DESCRIPTION OF THE TASK:
All of the data below is to be written out again exactly.

[[ STUDY MATERIAL open ]]

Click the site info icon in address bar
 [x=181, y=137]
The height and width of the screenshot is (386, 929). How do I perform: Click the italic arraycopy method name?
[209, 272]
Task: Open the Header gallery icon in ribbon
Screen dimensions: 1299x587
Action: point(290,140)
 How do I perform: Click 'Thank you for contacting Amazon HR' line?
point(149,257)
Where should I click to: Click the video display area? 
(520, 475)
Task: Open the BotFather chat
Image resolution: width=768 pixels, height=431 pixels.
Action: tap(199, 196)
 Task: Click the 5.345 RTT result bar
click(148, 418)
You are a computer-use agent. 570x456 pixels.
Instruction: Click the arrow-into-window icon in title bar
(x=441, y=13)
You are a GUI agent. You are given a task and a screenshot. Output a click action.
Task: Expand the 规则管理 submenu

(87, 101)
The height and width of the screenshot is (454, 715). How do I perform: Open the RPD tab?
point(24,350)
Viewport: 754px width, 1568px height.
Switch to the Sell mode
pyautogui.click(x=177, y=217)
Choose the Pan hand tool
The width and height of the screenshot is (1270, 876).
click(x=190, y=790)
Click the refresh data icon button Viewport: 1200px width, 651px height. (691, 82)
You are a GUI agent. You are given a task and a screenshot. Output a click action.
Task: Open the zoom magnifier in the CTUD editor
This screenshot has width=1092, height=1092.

[[ STUDY MATERIAL closed ]]

SOLVED EXERCISE:
Click the site info icon in address bar
 [x=181, y=137]
The height and width of the screenshot is (386, 929). How do I perform: Click the italic arraycopy method name?
[209, 272]
Task: Open the Header gallery icon in ribbon
Screen dimensions: 1299x587
Action: point(290,140)
 How do I perform: Click 'Thank you for contacting Amazon HR' line?
point(149,257)
Where should I click to: Click the video display area? 
(520, 475)
Task: Open the BotFather chat
Image resolution: width=768 pixels, height=431 pixels.
Action: tap(199, 196)
 Task: Click the 5.345 RTT result bar
click(148, 418)
You are a computer-use agent. 570x456 pixels.
Instruction: Click the arrow-into-window icon in title bar
(x=441, y=13)
You are a GUI agent. You are given a task and a screenshot. Output a click action.
Task: Expand the 规则管理 submenu

(87, 101)
The height and width of the screenshot is (454, 715). How do I perform: Open the RPD tab?
point(24,350)
Viewport: 754px width, 1568px height.
Switch to the Sell mode
pyautogui.click(x=177, y=217)
Choose the Pan hand tool
The width and height of the screenshot is (1270, 876).
click(x=190, y=790)
Click the refresh data icon button Viewport: 1200px width, 651px height. (691, 82)
You are a GUI agent. You are given a task and a screenshot. Output a click action.
Task: Open the zoom magnifier in the CTUD editor
This screenshot has width=1092, height=1092.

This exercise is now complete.